# What this task involves:
For this exercise, return all the data word for word, with images left out.

# Collected data:
________________________

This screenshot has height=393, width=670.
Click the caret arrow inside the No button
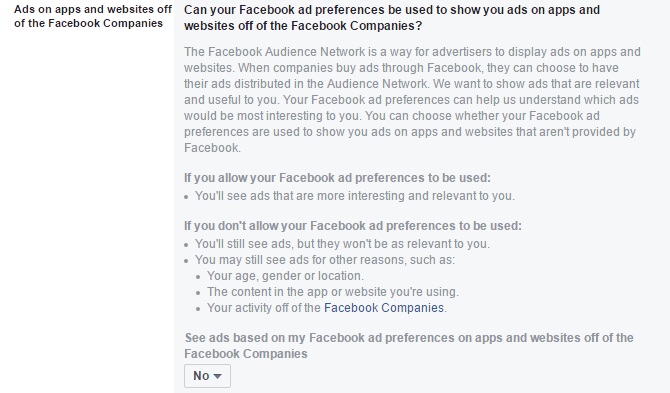pos(217,376)
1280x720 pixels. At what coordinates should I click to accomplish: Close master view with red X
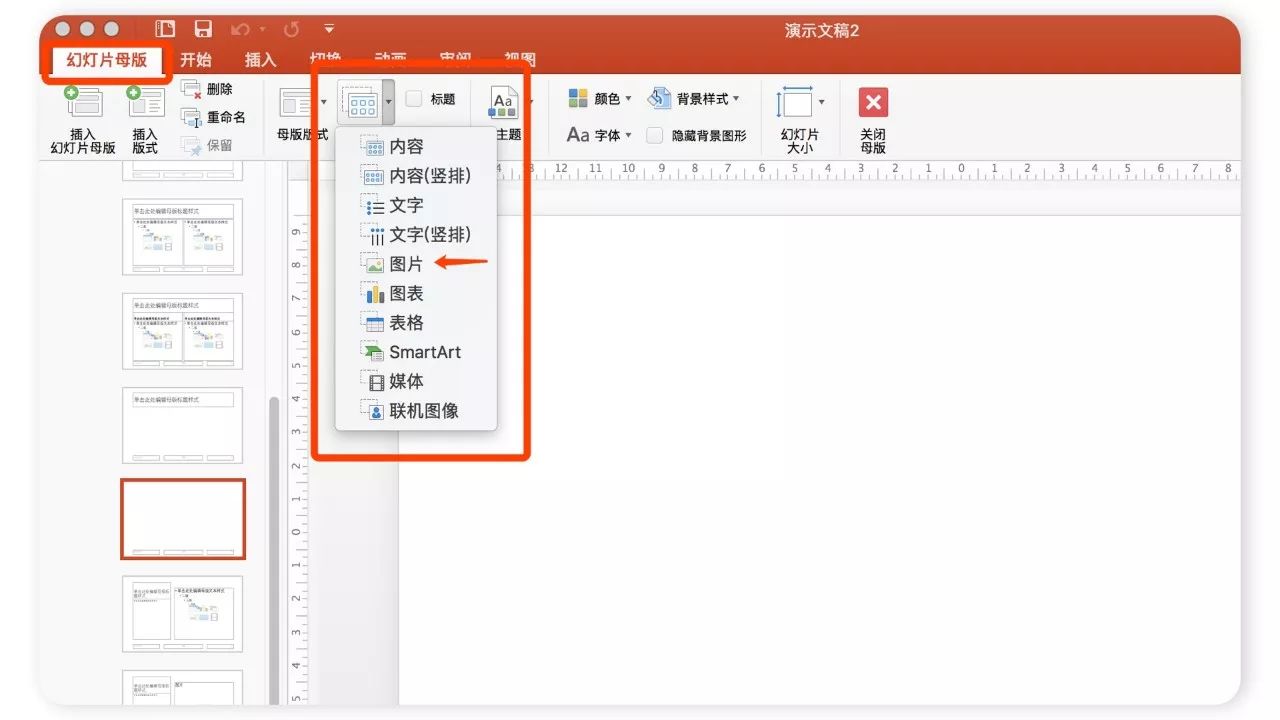873,102
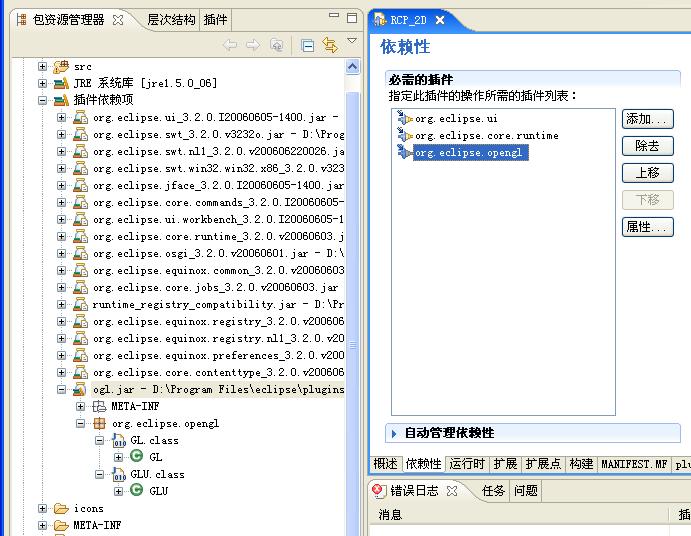
Task: Click the ogl.jar library icon
Action: pyautogui.click(x=80, y=389)
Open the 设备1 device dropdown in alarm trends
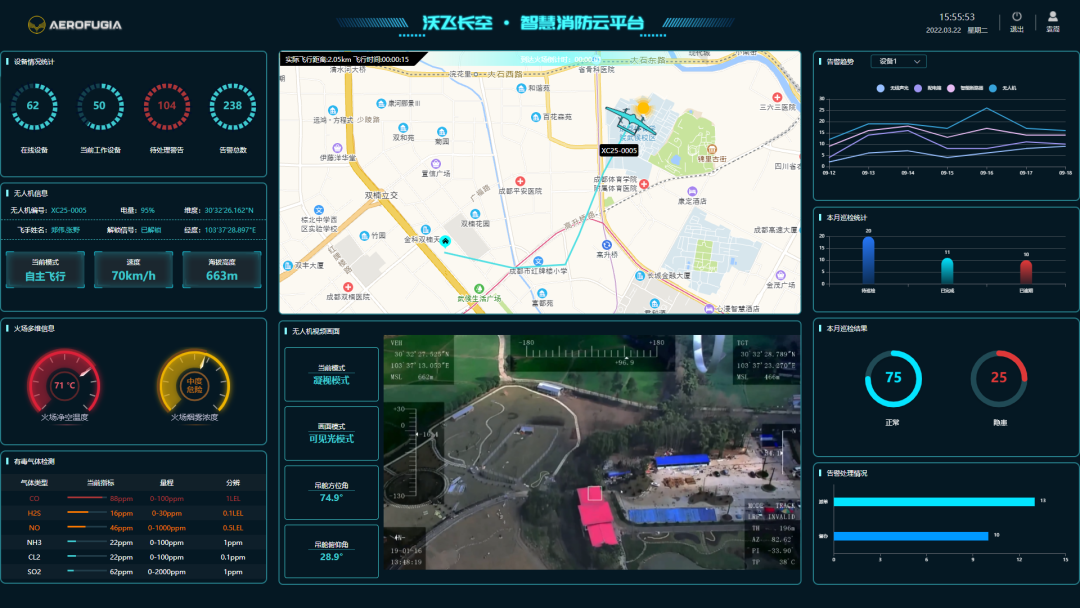 coord(899,61)
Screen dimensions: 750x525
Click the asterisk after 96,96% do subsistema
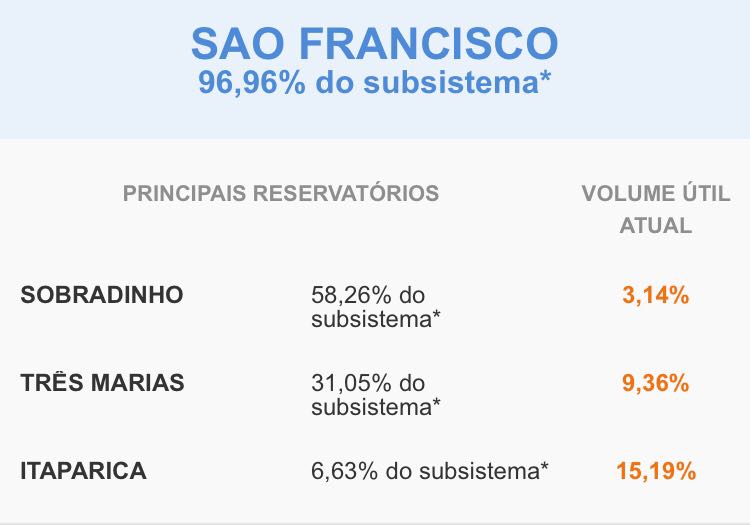[x=546, y=75]
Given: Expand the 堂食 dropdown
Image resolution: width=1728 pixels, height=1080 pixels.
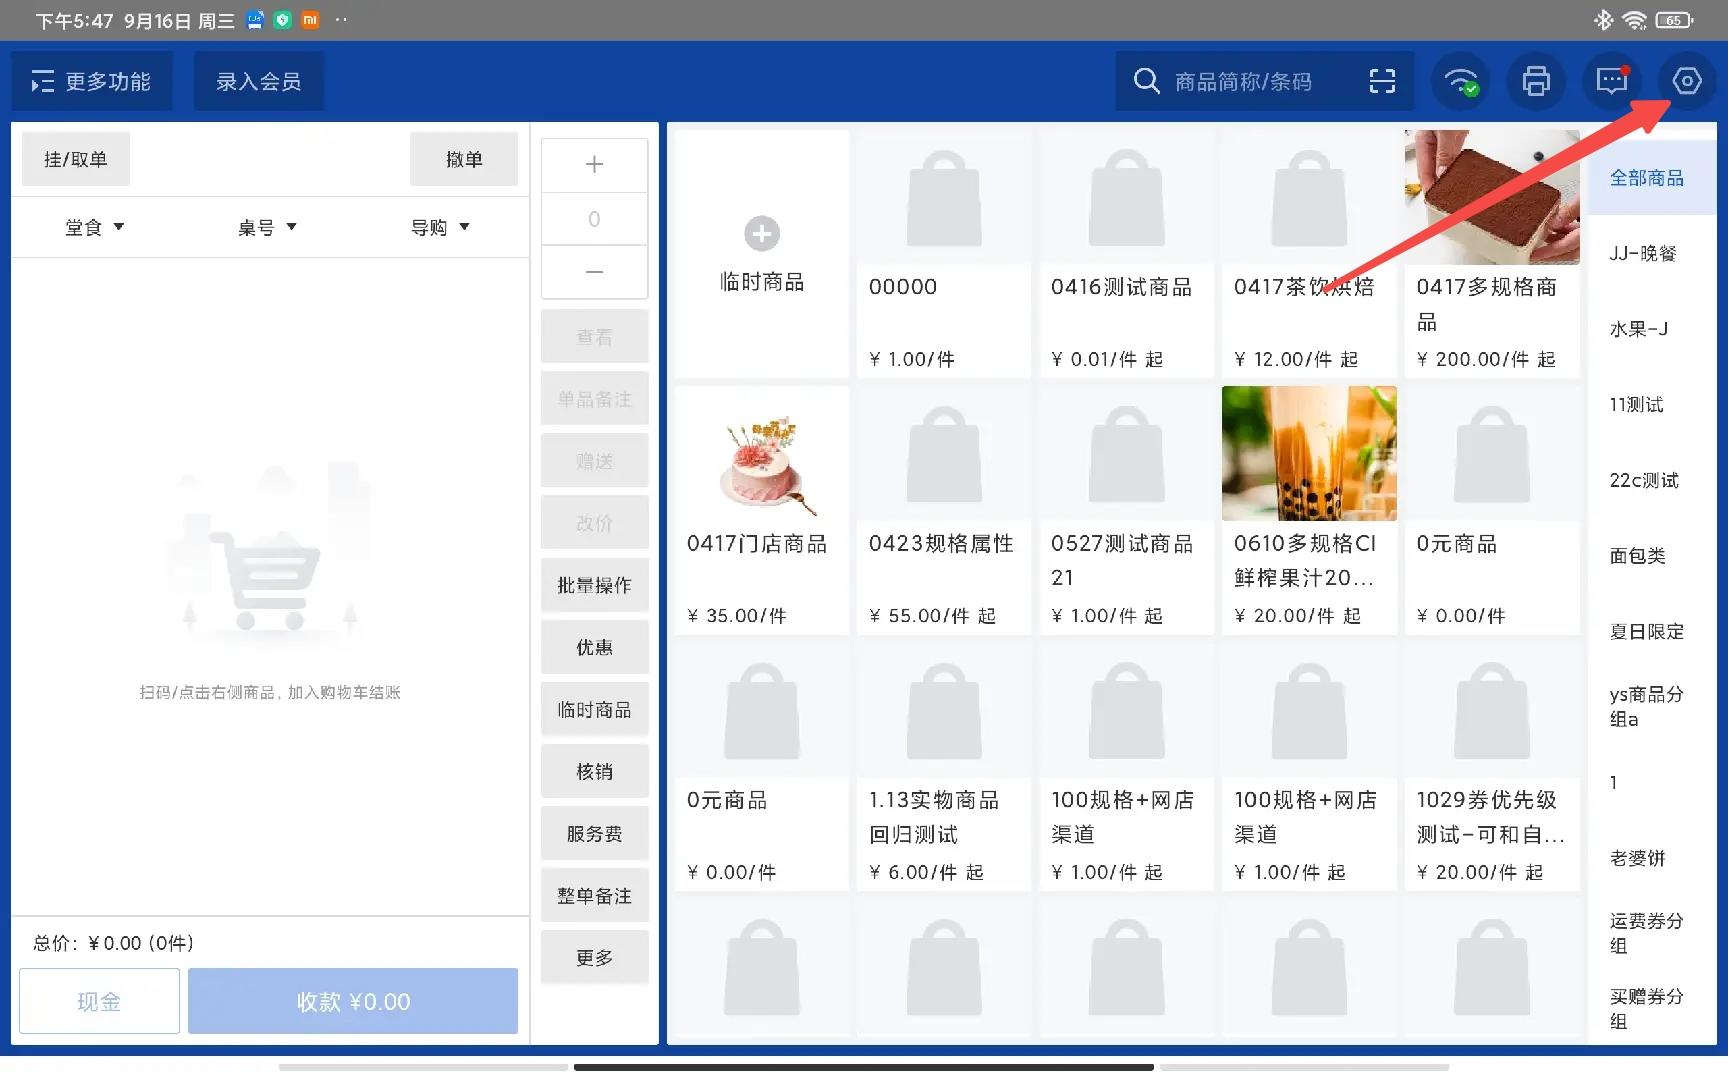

________________________

# Result:
This screenshot has height=393, width=670.
Click the caret arrow inside the No button
pos(217,376)
1280x720 pixels. At what coordinates should I click to accomplish: Close master view with red X
873,102
Task: Click the ogl.jar library icon
Action: pyautogui.click(x=80, y=389)
Open the 设备1 device dropdown in alarm trends
 coord(899,61)
Screen dimensions: 750x525
Click the asterisk after 96,96% do subsistema
[x=546, y=75]
Given: Expand the 堂食 dropdown
Image resolution: width=1728 pixels, height=1080 pixels.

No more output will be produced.